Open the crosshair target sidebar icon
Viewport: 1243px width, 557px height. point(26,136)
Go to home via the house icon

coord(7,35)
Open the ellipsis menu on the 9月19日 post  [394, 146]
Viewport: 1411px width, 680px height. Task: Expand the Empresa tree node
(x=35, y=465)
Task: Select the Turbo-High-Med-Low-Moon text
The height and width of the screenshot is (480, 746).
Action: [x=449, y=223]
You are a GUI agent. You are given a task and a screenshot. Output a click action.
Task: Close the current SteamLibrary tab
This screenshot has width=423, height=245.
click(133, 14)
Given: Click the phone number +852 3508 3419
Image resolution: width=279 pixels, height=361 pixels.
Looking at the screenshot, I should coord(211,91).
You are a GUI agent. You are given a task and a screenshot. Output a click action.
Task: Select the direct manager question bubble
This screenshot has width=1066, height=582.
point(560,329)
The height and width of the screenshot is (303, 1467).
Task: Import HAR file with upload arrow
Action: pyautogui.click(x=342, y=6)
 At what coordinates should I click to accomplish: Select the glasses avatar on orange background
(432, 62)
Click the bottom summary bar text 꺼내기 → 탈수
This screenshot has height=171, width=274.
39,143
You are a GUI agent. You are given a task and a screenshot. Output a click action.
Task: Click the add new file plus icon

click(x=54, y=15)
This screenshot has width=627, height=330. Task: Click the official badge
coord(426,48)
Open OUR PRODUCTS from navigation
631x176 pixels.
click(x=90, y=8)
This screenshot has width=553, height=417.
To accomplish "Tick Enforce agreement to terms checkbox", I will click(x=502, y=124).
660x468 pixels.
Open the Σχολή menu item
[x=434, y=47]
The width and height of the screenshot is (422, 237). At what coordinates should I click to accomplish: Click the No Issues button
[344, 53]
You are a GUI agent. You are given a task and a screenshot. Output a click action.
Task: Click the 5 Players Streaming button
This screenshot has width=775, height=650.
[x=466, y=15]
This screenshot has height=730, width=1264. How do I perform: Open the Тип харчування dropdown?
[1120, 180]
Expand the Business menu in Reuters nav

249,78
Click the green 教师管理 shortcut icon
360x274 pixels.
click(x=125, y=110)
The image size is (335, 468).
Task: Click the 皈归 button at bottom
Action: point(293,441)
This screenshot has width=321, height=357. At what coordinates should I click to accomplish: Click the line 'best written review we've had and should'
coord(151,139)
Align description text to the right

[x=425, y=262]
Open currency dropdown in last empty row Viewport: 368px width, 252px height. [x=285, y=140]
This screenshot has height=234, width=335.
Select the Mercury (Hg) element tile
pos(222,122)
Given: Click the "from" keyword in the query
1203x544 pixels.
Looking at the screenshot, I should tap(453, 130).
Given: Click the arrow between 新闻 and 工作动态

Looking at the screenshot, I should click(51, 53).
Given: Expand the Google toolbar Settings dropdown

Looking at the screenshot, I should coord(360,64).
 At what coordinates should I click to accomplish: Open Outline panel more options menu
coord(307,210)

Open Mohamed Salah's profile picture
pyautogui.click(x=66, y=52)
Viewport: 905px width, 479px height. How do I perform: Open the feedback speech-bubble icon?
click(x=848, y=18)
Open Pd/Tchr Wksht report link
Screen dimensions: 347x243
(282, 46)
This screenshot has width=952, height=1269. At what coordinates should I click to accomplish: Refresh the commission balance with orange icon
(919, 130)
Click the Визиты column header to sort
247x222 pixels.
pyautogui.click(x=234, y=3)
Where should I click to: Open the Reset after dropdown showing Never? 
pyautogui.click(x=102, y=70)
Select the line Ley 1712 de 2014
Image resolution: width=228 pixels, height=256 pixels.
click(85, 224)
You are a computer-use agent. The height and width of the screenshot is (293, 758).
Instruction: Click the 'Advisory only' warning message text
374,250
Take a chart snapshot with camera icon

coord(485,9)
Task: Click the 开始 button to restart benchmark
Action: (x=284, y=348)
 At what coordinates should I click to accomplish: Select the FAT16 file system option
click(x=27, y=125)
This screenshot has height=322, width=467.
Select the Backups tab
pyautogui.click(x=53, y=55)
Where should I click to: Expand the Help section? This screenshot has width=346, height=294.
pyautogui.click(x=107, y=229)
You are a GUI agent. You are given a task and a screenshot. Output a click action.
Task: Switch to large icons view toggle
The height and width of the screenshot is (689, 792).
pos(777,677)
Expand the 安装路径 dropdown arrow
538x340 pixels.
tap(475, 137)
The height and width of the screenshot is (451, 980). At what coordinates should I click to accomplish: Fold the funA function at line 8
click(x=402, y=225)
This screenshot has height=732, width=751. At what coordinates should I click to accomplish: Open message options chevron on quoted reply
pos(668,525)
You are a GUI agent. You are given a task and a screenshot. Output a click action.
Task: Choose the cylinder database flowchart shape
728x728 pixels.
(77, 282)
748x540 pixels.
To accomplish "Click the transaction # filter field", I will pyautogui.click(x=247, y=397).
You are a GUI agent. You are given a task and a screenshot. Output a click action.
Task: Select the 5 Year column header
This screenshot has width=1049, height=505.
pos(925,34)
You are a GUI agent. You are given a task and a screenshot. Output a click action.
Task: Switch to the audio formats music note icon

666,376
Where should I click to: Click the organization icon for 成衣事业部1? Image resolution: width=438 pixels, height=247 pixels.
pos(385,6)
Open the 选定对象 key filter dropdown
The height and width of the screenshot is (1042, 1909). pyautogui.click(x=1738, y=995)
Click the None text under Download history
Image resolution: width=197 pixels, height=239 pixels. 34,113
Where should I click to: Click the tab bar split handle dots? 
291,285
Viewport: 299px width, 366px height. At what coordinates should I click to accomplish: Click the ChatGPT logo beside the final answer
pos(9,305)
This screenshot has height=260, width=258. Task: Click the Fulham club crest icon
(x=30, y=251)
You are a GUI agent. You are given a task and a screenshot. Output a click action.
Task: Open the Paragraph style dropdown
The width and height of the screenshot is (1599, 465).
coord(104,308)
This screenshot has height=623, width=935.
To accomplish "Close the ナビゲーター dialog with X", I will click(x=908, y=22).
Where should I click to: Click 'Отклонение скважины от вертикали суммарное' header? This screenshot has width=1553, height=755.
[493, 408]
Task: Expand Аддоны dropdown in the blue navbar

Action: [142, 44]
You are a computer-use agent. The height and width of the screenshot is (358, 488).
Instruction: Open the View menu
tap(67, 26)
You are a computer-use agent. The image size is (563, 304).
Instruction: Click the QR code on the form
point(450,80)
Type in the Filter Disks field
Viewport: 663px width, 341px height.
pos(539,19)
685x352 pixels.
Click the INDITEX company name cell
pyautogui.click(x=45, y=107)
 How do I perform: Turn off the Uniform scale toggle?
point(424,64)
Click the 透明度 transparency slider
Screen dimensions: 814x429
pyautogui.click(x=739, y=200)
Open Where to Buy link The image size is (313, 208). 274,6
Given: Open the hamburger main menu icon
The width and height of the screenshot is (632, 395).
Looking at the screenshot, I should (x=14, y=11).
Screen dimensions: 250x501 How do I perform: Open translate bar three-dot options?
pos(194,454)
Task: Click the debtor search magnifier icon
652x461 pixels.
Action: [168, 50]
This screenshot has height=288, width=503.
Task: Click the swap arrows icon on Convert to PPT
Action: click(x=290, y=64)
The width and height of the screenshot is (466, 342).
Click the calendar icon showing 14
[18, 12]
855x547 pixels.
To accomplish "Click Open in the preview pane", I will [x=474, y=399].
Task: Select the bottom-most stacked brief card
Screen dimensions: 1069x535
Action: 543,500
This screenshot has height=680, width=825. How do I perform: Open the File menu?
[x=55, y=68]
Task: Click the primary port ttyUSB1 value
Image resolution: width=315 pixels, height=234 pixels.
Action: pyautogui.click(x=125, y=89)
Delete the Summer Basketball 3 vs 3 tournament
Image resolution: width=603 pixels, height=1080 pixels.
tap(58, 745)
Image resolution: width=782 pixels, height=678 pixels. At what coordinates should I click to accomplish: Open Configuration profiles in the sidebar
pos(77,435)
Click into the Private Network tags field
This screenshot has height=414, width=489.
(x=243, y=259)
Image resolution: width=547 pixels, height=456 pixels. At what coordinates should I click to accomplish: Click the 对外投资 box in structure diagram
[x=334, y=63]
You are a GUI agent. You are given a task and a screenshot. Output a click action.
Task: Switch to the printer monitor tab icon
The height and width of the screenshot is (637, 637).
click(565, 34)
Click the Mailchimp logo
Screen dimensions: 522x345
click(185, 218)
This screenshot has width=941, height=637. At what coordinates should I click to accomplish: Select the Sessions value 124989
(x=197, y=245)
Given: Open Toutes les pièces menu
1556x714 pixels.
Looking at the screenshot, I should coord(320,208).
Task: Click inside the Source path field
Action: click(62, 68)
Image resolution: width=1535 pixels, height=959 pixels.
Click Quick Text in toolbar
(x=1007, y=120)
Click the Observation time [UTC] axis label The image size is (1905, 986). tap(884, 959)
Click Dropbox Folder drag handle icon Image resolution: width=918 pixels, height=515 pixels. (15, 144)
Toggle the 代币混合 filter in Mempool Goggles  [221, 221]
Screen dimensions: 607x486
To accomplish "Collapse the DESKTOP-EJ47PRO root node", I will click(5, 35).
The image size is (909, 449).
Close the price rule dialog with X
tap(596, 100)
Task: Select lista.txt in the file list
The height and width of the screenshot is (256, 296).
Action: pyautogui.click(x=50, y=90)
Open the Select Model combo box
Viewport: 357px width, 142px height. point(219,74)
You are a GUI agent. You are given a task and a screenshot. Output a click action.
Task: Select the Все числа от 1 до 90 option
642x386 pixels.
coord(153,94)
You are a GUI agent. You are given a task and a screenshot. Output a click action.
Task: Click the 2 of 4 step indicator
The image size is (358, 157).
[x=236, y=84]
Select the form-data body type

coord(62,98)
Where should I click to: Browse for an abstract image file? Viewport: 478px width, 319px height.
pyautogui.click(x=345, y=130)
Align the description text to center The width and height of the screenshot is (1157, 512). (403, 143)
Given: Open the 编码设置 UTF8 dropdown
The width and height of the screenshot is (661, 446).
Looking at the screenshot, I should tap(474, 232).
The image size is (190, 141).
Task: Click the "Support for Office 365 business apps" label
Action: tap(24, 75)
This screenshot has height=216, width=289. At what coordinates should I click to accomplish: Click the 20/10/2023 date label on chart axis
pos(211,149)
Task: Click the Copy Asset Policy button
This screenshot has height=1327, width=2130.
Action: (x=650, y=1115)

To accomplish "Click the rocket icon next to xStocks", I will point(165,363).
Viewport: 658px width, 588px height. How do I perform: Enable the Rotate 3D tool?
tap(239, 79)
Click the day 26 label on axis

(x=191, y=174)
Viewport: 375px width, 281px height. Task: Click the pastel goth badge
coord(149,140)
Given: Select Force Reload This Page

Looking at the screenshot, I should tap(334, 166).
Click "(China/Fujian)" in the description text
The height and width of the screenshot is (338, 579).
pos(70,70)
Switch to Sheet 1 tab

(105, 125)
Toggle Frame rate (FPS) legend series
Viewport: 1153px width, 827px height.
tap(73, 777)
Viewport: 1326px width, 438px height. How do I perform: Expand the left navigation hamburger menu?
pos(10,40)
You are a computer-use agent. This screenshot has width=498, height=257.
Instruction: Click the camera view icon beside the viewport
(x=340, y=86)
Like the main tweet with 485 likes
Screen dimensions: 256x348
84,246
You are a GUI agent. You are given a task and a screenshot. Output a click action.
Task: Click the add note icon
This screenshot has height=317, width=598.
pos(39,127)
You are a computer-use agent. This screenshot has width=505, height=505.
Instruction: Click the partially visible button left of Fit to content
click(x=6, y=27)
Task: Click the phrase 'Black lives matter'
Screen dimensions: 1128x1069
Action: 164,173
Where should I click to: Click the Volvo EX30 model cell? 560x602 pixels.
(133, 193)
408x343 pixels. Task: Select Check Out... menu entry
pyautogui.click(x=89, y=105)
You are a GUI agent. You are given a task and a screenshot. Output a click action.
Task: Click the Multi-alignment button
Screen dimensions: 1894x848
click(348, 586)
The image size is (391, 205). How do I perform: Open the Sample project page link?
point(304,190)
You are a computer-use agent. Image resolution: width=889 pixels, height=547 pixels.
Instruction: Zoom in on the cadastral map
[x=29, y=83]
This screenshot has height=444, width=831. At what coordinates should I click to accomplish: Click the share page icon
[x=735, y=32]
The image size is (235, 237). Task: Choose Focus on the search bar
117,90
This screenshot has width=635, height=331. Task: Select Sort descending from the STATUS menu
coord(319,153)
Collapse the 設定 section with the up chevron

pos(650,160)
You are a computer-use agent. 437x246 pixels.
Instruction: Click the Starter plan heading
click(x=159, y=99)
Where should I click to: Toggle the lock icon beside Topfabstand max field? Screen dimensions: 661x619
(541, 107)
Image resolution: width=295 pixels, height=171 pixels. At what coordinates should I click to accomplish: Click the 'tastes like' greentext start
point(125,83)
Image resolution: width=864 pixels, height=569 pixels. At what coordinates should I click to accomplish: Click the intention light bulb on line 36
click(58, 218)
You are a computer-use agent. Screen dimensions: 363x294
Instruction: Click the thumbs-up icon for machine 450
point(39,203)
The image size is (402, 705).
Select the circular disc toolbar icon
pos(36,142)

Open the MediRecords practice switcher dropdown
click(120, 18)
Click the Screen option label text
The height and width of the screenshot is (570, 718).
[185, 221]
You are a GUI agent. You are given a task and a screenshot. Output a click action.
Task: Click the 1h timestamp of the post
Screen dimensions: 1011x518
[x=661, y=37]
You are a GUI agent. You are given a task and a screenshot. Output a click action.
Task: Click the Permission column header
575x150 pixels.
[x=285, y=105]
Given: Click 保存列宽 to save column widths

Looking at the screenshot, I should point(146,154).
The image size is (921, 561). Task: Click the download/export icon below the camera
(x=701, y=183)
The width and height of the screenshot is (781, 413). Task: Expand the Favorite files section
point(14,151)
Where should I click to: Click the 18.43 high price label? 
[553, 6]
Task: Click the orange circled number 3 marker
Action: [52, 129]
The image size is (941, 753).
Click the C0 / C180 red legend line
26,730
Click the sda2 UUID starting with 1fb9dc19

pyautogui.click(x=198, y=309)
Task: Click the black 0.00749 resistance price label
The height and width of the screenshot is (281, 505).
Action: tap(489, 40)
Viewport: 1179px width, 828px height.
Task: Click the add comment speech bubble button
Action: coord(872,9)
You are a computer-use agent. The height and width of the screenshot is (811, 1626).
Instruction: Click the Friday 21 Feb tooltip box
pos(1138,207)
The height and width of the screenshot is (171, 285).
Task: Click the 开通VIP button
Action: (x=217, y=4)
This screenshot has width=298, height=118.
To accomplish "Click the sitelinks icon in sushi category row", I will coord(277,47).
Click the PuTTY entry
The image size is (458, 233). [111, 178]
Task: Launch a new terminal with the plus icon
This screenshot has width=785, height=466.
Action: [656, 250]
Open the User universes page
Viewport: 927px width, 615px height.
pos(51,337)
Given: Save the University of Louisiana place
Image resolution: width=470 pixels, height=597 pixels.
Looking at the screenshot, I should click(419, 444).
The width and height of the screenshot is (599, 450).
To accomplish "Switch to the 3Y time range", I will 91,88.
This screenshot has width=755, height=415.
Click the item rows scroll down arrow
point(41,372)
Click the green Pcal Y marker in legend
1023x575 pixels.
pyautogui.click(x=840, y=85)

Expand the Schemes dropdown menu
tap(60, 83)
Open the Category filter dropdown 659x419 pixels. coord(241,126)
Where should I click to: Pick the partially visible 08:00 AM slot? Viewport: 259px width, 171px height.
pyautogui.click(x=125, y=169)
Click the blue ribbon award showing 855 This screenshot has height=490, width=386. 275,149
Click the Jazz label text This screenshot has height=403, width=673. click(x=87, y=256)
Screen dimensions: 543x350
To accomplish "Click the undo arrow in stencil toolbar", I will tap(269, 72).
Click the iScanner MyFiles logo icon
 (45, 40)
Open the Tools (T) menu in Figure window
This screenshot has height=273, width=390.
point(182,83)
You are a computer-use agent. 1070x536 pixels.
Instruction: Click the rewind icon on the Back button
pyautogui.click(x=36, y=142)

===

Using the records above, output exactly the lines from the first through the line that contains "Task: Close the current SteamLibrary tab", with both of those included.

SOLUTION FOR THIS TASK ::
Open the crosshair target sidebar icon
Viewport: 1243px width, 557px height. point(26,136)
Go to home via the house icon

coord(7,35)
Open the ellipsis menu on the 9月19日 post  [394, 146]
Viewport: 1411px width, 680px height. Task: Expand the Empresa tree node
(x=35, y=465)
Task: Select the Turbo-High-Med-Low-Moon text
The height and width of the screenshot is (480, 746).
Action: [x=449, y=223]
You are a GUI agent. You are given a task and a screenshot. Output a click action.
Task: Close the current SteamLibrary tab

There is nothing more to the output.